Bob Finnigan · December 19, 2017 at 06:02

Okay I understand loop quantum gravity effects now and it makes total sense. I completely believe the big bounce happens and that the universe is like a giant lung breathing in and out.

Bob Finnigan · November 28, 2017 at 04:53

Great article Heather, I’m a strong believer in the big bounce theory and the same implications it has you put forth. I think it’s possible that eventually the universe occurs the same way again and we have already lived this same life once and many variations of it. Of course we would never know. Still, to me that’s better than the big rip and a universe that is just totally dead forever one day

    admin · November 30, 2017 at 15:10

    Hi Bob thanks for the comment and the support! This was an article I wasn’t too sure I couldn’t write, not in terms of the content, but in terms of how I could show my enthusiasm for it! It is just such an exciting theory, and honestly makes a bit more sense to me.
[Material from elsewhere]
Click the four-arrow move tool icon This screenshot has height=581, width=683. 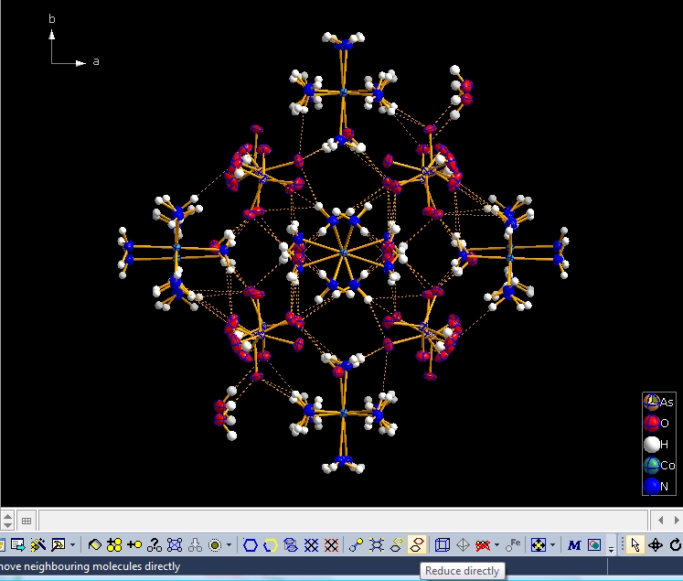(x=656, y=545)
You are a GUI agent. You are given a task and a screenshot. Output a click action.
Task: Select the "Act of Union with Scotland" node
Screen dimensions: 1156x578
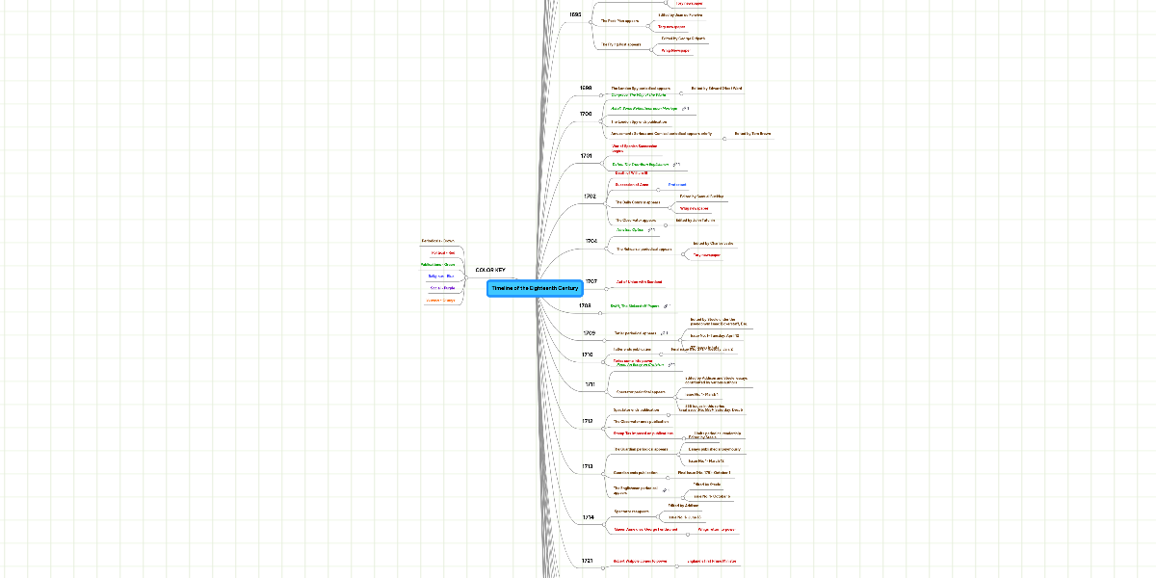pos(639,281)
I’m with you, sure I get the big bang theory, I really do, but for me the big bounce just offers that bit more (and doesn’t addle my brain as much!!)
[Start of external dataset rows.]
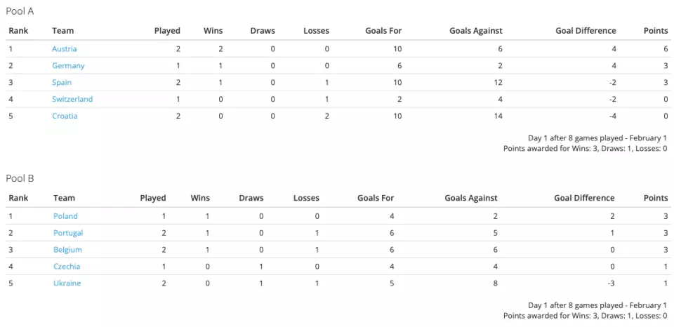Click Pool A Goal Difference header
Image resolution: width=674 pixels, height=327 pixels.
[x=586, y=31]
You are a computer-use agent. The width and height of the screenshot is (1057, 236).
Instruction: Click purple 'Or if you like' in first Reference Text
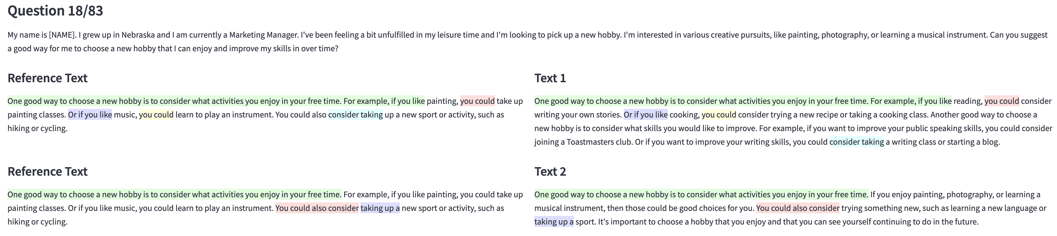(x=90, y=115)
      Bob Finnigan · December 7, 2017 at 05:39

      Your welcome :). I wish I could hear more of your thoughts on the subject. I also agree quantum mechanics saves the universe from such violent endings and beginnings and seems logical and supportive. However, I have heard several arguements against the big bounce that I still lay awake laye at night searching for answers for. I wonder what you might think about it? The biggest arguement of course being that as far we know the universe is expanding faster and faster. Possibly the expansion might somehow stop one day and a contraction happens. Perhaps the answer to how it does is on the verge of discovery. Another arguement some theorists have against the big bounce has to do with the second law of thermodynamics. Some believe entropy would be carried into each new cycle and is a law that can’t be broken. So eventually everything would still end in complete chaos and that the bounces actually may not continue forever and things couldn’t happen the same in later bounces. I don’t see why though entropy could not be reset once every thing passed into the next bounce if we again look to quantum mechanics. Anyway, I am just fascinated by it all. And I hope that I live long enough to know which way it all goes.